** start **
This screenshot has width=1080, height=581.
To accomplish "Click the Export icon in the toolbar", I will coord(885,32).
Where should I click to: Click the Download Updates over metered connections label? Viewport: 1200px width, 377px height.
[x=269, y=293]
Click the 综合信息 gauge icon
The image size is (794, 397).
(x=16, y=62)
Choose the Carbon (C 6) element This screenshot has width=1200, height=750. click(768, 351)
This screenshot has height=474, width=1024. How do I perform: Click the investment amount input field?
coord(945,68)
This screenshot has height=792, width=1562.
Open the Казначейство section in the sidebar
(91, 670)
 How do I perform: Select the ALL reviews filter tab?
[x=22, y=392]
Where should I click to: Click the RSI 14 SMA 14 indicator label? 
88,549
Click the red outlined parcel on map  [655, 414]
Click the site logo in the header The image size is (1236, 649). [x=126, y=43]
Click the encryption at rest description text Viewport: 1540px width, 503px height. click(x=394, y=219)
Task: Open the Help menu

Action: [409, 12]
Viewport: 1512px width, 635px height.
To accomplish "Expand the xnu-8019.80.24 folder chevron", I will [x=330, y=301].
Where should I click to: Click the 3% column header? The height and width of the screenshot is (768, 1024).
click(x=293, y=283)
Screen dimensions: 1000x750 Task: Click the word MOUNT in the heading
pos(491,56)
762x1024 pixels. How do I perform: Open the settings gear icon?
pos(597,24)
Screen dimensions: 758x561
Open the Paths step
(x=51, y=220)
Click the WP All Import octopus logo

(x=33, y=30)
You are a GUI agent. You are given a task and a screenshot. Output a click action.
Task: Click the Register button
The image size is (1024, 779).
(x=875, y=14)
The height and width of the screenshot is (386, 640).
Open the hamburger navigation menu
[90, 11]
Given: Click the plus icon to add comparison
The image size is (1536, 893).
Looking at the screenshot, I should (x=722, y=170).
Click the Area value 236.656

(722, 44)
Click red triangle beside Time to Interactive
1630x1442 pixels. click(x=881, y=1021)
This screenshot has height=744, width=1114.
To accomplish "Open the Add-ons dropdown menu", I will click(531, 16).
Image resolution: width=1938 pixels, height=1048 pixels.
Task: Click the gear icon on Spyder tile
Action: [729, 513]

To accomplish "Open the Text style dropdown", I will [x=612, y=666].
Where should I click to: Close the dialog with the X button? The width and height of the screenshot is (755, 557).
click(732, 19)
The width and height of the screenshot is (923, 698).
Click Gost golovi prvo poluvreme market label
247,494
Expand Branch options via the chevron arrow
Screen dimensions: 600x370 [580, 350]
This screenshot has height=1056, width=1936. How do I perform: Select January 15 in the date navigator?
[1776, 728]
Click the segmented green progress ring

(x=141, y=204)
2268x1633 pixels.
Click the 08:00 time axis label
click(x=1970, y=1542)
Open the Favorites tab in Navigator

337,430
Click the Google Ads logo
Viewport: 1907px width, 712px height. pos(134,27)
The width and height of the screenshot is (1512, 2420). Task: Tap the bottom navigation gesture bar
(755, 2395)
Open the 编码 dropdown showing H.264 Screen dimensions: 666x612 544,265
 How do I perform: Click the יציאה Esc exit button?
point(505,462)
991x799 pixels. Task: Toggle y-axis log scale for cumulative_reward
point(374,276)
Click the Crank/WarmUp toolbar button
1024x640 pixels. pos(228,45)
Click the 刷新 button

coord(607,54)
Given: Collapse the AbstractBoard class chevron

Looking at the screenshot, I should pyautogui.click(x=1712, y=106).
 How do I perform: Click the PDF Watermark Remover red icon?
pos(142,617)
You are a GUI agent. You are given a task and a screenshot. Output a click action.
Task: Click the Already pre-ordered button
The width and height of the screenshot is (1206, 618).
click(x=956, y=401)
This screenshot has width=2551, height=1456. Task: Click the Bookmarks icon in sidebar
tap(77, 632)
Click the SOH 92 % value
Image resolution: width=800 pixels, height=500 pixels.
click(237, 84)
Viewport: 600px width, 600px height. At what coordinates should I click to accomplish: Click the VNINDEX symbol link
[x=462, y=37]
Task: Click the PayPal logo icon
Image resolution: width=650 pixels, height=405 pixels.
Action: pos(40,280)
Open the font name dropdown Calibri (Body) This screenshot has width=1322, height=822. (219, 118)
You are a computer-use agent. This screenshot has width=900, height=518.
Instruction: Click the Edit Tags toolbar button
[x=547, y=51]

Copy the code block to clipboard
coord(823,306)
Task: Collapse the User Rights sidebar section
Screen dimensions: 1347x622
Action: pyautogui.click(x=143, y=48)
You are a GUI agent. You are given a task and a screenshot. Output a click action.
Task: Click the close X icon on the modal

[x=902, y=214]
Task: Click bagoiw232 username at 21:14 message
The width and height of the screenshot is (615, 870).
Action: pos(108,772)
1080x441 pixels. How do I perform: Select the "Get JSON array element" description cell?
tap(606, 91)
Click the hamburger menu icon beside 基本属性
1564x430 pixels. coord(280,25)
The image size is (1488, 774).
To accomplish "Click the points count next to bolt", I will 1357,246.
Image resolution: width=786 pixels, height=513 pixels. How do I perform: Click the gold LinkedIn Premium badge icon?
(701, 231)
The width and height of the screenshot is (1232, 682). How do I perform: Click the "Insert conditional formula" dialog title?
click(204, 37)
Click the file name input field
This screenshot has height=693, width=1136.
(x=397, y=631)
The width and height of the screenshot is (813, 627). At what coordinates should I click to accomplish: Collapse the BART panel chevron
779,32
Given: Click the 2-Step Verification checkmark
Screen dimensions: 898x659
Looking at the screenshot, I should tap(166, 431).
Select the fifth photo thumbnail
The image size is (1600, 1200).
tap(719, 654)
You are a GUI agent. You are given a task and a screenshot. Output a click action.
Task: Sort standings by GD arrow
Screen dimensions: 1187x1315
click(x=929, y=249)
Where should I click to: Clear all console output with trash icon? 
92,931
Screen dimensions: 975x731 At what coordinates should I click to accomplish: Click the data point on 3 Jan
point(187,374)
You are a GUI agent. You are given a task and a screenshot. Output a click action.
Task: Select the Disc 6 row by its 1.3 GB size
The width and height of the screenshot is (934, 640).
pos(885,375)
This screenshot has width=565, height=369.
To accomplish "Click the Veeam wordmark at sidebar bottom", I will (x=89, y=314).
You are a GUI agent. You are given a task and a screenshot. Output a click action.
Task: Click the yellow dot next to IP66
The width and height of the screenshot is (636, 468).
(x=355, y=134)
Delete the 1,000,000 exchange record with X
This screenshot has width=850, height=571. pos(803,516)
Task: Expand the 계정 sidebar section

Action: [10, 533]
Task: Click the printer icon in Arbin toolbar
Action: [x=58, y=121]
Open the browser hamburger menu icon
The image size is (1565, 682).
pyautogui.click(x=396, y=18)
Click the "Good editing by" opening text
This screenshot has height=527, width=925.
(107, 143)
** end **
■ TASK BRIEF ■
Copy all of the entries above verbatim.

■ EXERCISE RESPONSE ■
This screenshot has width=1080, height=581.
To accomplish "Click the Export icon in the toolbar", I will coord(885,32).
Where should I click to: Click the Download Updates over metered connections label? Viewport: 1200px width, 377px height.
[x=269, y=293]
Click the 综合信息 gauge icon
The image size is (794, 397).
(x=16, y=62)
Choose the Carbon (C 6) element This screenshot has width=1200, height=750. click(768, 351)
This screenshot has height=474, width=1024. How do I perform: Click the investment amount input field?
coord(945,68)
This screenshot has height=792, width=1562.
Open the Казначейство section in the sidebar
(91, 670)
 How do I perform: Select the ALL reviews filter tab?
[x=22, y=392]
Where should I click to: Click the RSI 14 SMA 14 indicator label? 
88,549
Click the red outlined parcel on map  [655, 414]
Click the site logo in the header The image size is (1236, 649). [x=126, y=43]
Click the encryption at rest description text Viewport: 1540px width, 503px height. click(x=394, y=219)
Task: Open the Help menu

Action: [409, 12]
Viewport: 1512px width, 635px height.
To accomplish "Expand the xnu-8019.80.24 folder chevron", I will [x=330, y=301].
Where should I click to: Click the 3% column header? The height and width of the screenshot is (768, 1024).
click(x=293, y=283)
Screen dimensions: 1000x750 Task: Click the word MOUNT in the heading
pos(491,56)
762x1024 pixels. How do I perform: Open the settings gear icon?
pos(597,24)
Screen dimensions: 758x561
Open the Paths step
(x=51, y=220)
Click the WP All Import octopus logo

(x=33, y=30)
You are a GUI agent. You are given a task and a screenshot. Output a click action.
Task: Click the Register button
The image size is (1024, 779).
(x=875, y=14)
The height and width of the screenshot is (386, 640).
Open the hamburger navigation menu
[90, 11]
Given: Click the plus icon to add comparison
The image size is (1536, 893).
Looking at the screenshot, I should (x=722, y=170).
Click the Area value 236.656

(722, 44)
Click red triangle beside Time to Interactive
1630x1442 pixels. click(x=881, y=1021)
This screenshot has height=744, width=1114.
To accomplish "Open the Add-ons dropdown menu", I will click(531, 16).
Image resolution: width=1938 pixels, height=1048 pixels.
Task: Click the gear icon on Spyder tile
Action: [729, 513]

To accomplish "Open the Text style dropdown", I will [x=612, y=666].
Where should I click to: Close the dialog with the X button? The width and height of the screenshot is (755, 557).
click(732, 19)
The width and height of the screenshot is (923, 698).
Click Gost golovi prvo poluvreme market label
247,494
Expand Branch options via the chevron arrow
Screen dimensions: 600x370 [580, 350]
This screenshot has height=1056, width=1936. How do I perform: Select January 15 in the date navigator?
[1776, 728]
Click the segmented green progress ring

(x=141, y=204)
2268x1633 pixels.
Click the 08:00 time axis label
click(x=1970, y=1542)
Open the Favorites tab in Navigator

337,430
Click the Google Ads logo
Viewport: 1907px width, 712px height. pos(134,27)
The width and height of the screenshot is (1512, 2420). Task: Tap the bottom navigation gesture bar
(755, 2395)
Open the 编码 dropdown showing H.264 Screen dimensions: 666x612 544,265
 How do I perform: Click the יציאה Esc exit button?
point(505,462)
991x799 pixels. Task: Toggle y-axis log scale for cumulative_reward
point(374,276)
Click the Crank/WarmUp toolbar button
1024x640 pixels. pos(228,45)
Click the 刷新 button

coord(607,54)
Given: Collapse the AbstractBoard class chevron

Looking at the screenshot, I should pyautogui.click(x=1712, y=106).
 How do I perform: Click the PDF Watermark Remover red icon?
pos(142,617)
You are a GUI agent. You are given a task and a screenshot. Output a click action.
Task: Click the Already pre-ordered button
The width and height of the screenshot is (1206, 618).
click(x=956, y=401)
This screenshot has width=2551, height=1456. Task: Click the Bookmarks icon in sidebar
tap(77, 632)
Click the SOH 92 % value
Image resolution: width=800 pixels, height=500 pixels.
click(237, 84)
Viewport: 600px width, 600px height. At what coordinates should I click to accomplish: Click the VNINDEX symbol link
[x=462, y=37]
Task: Click the PayPal logo icon
Image resolution: width=650 pixels, height=405 pixels.
Action: pos(40,280)
Open the font name dropdown Calibri (Body) This screenshot has width=1322, height=822. (219, 118)
You are a computer-use agent. This screenshot has width=900, height=518.
Instruction: Click the Edit Tags toolbar button
[x=547, y=51]

Copy the code block to clipboard
coord(823,306)
Task: Collapse the User Rights sidebar section
Screen dimensions: 1347x622
Action: pyautogui.click(x=143, y=48)
You are a GUI agent. You are given a task and a screenshot. Output a click action.
Task: Click the close X icon on the modal

[x=902, y=214]
Task: Click bagoiw232 username at 21:14 message
The width and height of the screenshot is (615, 870).
Action: pos(108,772)
1080x441 pixels. How do I perform: Select the "Get JSON array element" description cell?
tap(606, 91)
Click the hamburger menu icon beside 基本属性
1564x430 pixels. coord(280,25)
The image size is (1488, 774).
To accomplish "Click the points count next to bolt", I will 1357,246.
Image resolution: width=786 pixels, height=513 pixels. How do I perform: Click the gold LinkedIn Premium badge icon?
(701, 231)
The width and height of the screenshot is (1232, 682). How do I perform: Click the "Insert conditional formula" dialog title?
click(204, 37)
Click the file name input field
This screenshot has height=693, width=1136.
(x=397, y=631)
The width and height of the screenshot is (813, 627). At what coordinates should I click to accomplish: Collapse the BART panel chevron
779,32
Given: Click the 2-Step Verification checkmark
Screen dimensions: 898x659
Looking at the screenshot, I should tap(166, 431).
Select the fifth photo thumbnail
The image size is (1600, 1200).
tap(719, 654)
You are a GUI agent. You are given a task and a screenshot. Output a click action.
Task: Sort standings by GD arrow
Screen dimensions: 1187x1315
click(x=929, y=249)
Where should I click to: Clear all console output with trash icon? 
92,931
Screen dimensions: 975x731 At what coordinates should I click to accomplish: Click the data point on 3 Jan
point(187,374)
You are a GUI agent. You are given a task and a screenshot. Output a click action.
Task: Select the Disc 6 row by its 1.3 GB size
The width and height of the screenshot is (934, 640).
pos(885,375)
This screenshot has width=565, height=369.
To accomplish "Click the Veeam wordmark at sidebar bottom", I will (x=89, y=314).
You are a GUI agent. You are given a task and a screenshot. Output a click action.
Task: Click the yellow dot next to IP66
The width and height of the screenshot is (636, 468).
(x=355, y=134)
Delete the 1,000,000 exchange record with X
This screenshot has width=850, height=571. pos(803,516)
Task: Expand the 계정 sidebar section

Action: [10, 533]
Task: Click the printer icon in Arbin toolbar
Action: [x=58, y=121]
Open the browser hamburger menu icon
The image size is (1565, 682).
pyautogui.click(x=396, y=18)
Click the "Good editing by" opening text
This screenshot has height=527, width=925.
(107, 143)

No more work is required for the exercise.